Top of Data for the task

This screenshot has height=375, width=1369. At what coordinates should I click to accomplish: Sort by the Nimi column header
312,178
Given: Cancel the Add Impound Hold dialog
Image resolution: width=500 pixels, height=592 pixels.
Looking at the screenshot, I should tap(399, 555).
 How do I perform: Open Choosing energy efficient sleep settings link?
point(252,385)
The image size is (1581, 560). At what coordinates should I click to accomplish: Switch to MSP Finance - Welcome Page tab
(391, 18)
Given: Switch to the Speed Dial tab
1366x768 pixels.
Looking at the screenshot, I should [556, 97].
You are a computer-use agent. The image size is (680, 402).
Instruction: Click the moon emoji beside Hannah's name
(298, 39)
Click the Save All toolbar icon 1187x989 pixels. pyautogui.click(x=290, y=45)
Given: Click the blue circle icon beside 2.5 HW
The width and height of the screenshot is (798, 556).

Bottom of Data for the task

* [Exercise details] Reproduce the data in full, exactly.

* [Problem solution]
This screenshot has height=375, width=1369. At what coordinates should I click to accomplish: Sort by the Nimi column header
312,178
Given: Cancel the Add Impound Hold dialog
Image resolution: width=500 pixels, height=592 pixels.
Looking at the screenshot, I should tap(399, 555).
 How do I perform: Open Choosing energy efficient sleep settings link?
point(252,385)
The image size is (1581, 560). At what coordinates should I click to accomplish: Switch to MSP Finance - Welcome Page tab
(391, 18)
Given: Switch to the Speed Dial tab
1366x768 pixels.
Looking at the screenshot, I should [556, 97].
You are a computer-use agent. The image size is (680, 402).
Instruction: Click the moon emoji beside Hannah's name
(298, 39)
Click the Save All toolbar icon 1187x989 pixels. pyautogui.click(x=290, y=45)
Given: Click the blue circle icon beside 2.5 HW
The width and height of the screenshot is (798, 556).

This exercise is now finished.